### Directions
One part of the entries below is wanted: the lines from the one containing "Click the Apply button in Coordinates" through the one containing "Where should I". Write those out exactly and nothing else.

====== Information shown ======

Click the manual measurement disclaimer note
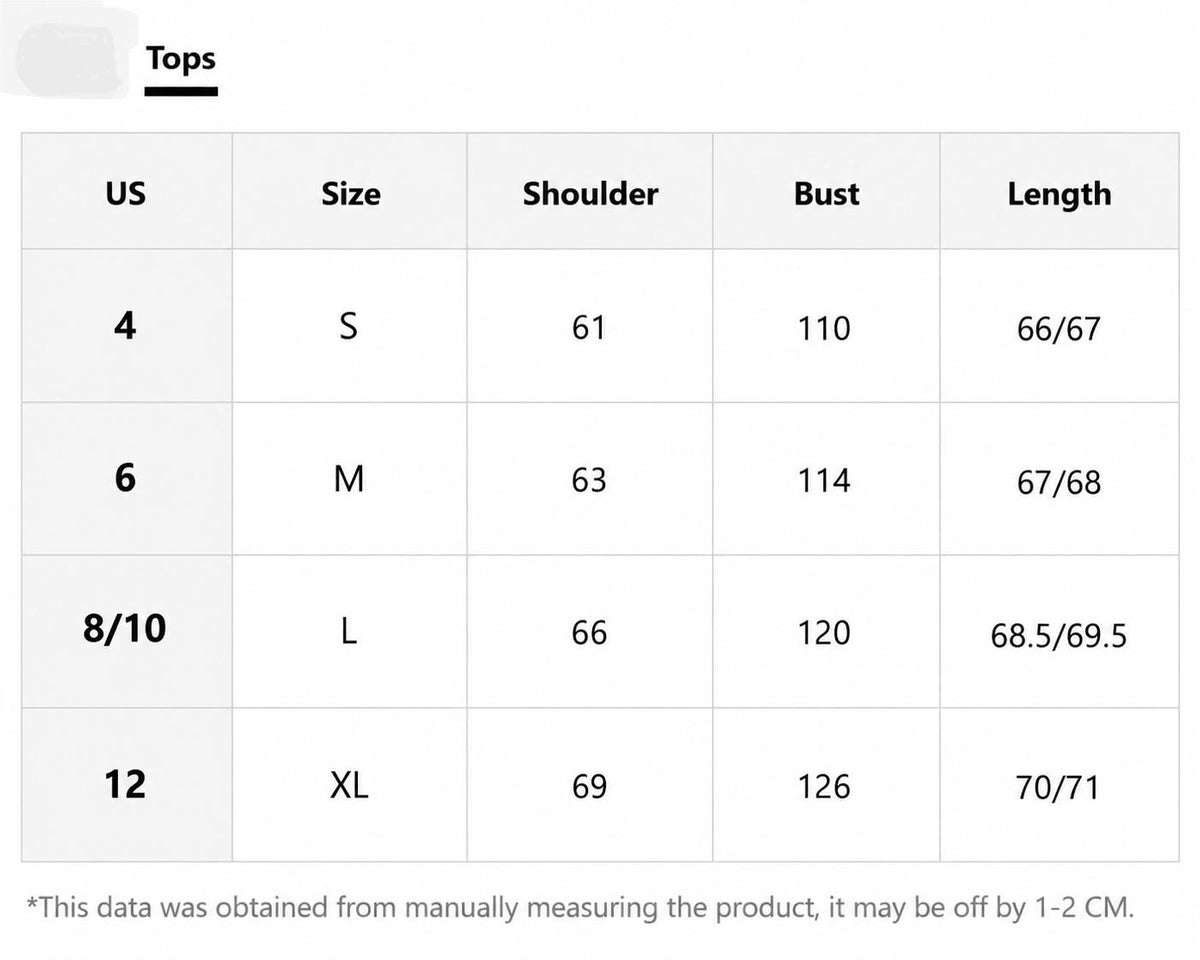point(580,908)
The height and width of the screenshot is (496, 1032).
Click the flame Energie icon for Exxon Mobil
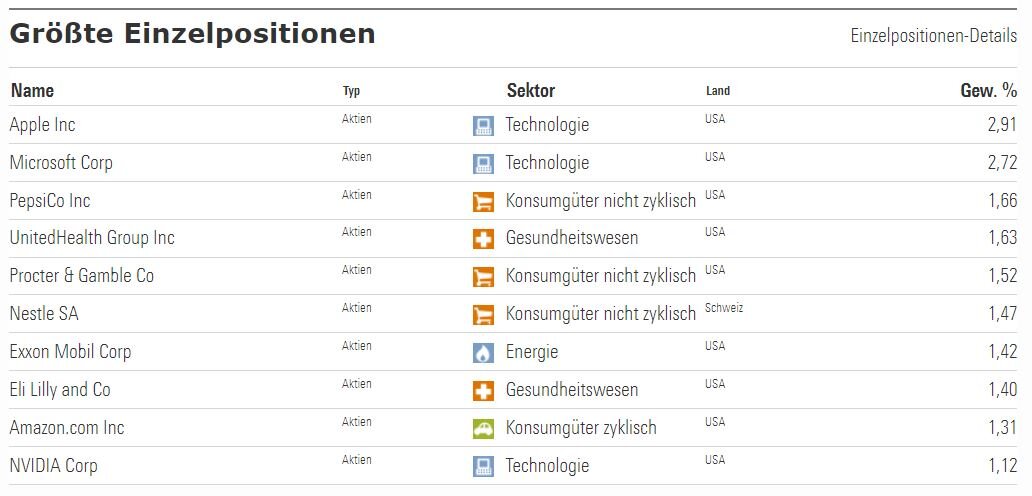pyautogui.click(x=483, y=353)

======
====== Information shown ======

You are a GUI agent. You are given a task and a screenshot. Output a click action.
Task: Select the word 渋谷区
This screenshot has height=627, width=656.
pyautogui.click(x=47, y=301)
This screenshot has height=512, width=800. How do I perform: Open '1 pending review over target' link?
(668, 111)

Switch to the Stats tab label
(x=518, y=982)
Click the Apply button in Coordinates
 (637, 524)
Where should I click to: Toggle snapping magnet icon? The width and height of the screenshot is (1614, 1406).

======

### Reply
Click the Apply button in Coordinates
 (637, 524)
Where should I click to: Toggle snapping magnet icon? The width and height of the screenshot is (1614, 1406).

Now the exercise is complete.